I kinda think it does work as a stand-alone story. My guess is that it’s setting up a dichotomy between technology (which is determinate and utilitarian) and the science of human emotion (which is ambiguous and irresoluble). The misanthropic Tanager guy becomes a foil to the narrator’s younger, idealistic self: the kid who wants to (and believes he can) save his teacher/lover “over and over again,” despite being ill-equipped to do so. The narrator now understands how naïve he was back then, how difficult it is ultimately for anyone (like Alice) to “rebuild” their heart--and Tanager, in retrospect, seems to be the catalyst for this understanding. I might just be pulling stuff out of my ass here, but that’s my take anyway. If the story does have a problem, it’s that this kind of thematic setup, being so obviously structured, inevitably feels inorganic and somewhat contrived, as though the writer is trying too hard to give his narrative substance and complexity and not letting the narrative breathe on its own. Or maybe it’s the cliché young-character-learns-indirectly-from-the-weird-old-outcast-in-town storyline. I’ll be curious as to how the rest of the novel will handle this. Despite these weaknesses, though, I really did enjoy the excerpt. I agree with Michelle--Justin does an excellent job of writing about a student/teacher love affair without succumbing to the usual clichés. His writing, I’ll also agree, is fantastic throughout, especially in the wonderfully wrought last scene.

By the way, Goats, I really enjoy reading this site (and the Babies site) everyday. Keep up the great chatter.

MSF said...

see, that's what i get for being all respectable and not reading the author bio before doing the review. i have 2 thoughts re novel excerpts in the nyer: 1) i hate them, and 2) i'm much more forgiving if they don't satisfy as short stories b/c i know the novel will probably address whatever i missed from the excerpt. damn it. now i feel kind of stupid(er).

vu, while i like your take on the technology/romance aspect, i'm not sure if i buy it as a construct. it's not a dichotomous relationship from what i can see, unless the split is teacher/emotion v. stranger/technology, and that's not a structure that i think can work in the construct of either story or novel.

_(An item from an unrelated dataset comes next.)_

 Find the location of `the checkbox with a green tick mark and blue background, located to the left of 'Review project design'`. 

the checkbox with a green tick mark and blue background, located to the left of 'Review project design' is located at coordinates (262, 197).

i suspect there's probably more going on than that, so i'll be sure to read the book when it comes out. i'd check it out on the basis of the writing alone.

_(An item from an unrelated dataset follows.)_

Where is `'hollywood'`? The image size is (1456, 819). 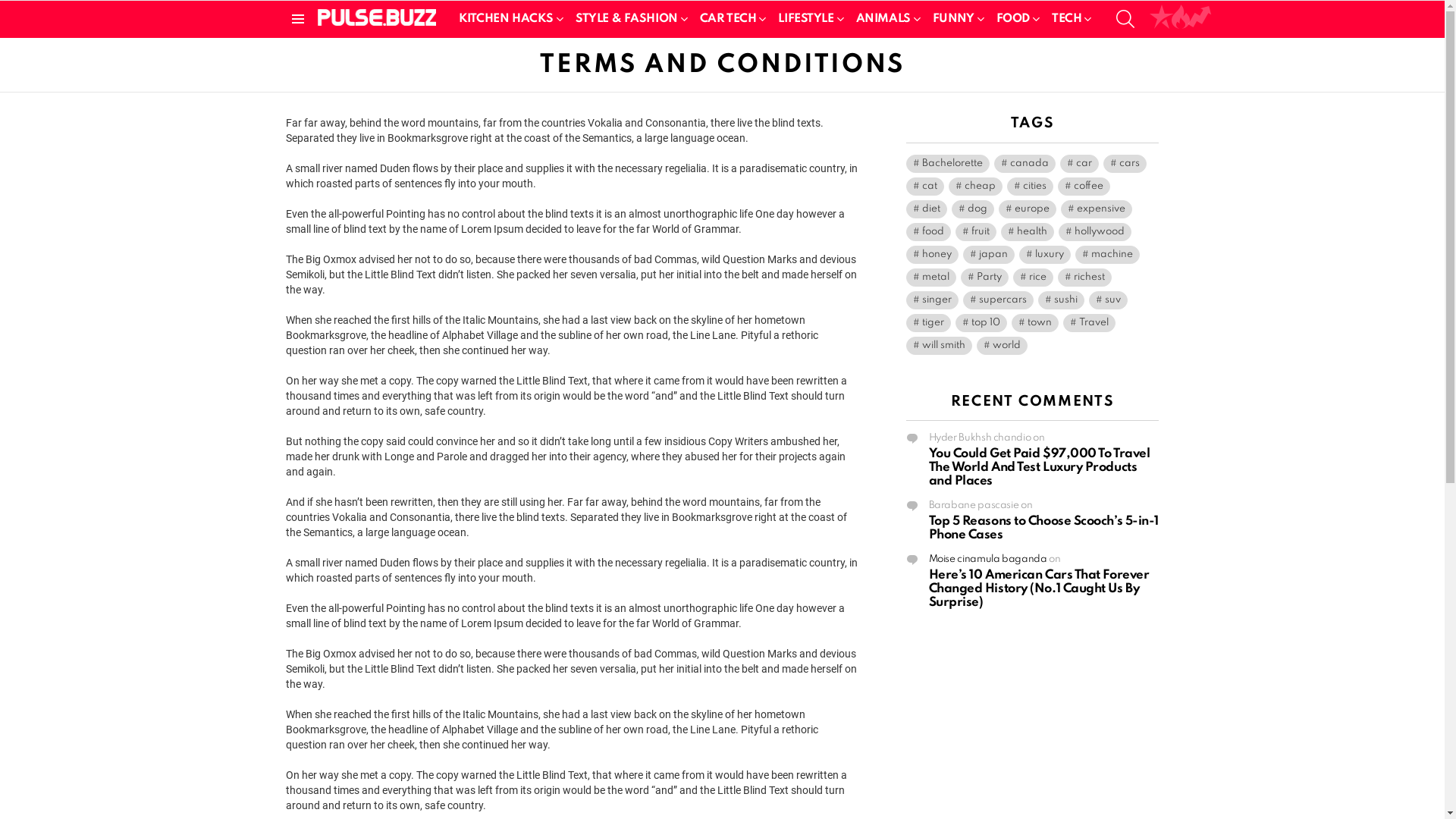 'hollywood' is located at coordinates (1095, 231).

and thanks for the biographical info, thisbe--i thought the name sounded familiar but i hadn't put it together. hope i don't ruin his good work this summer. ;-)

ian said...

Just a note on the NYer and novel excerpts. Nothing, I suspect, will outdo the "short story" by V.S. Naipaul that the NYer published last fall. Not only was it an excerpt from Naipaul's new novel, it was the next-to-last chapter!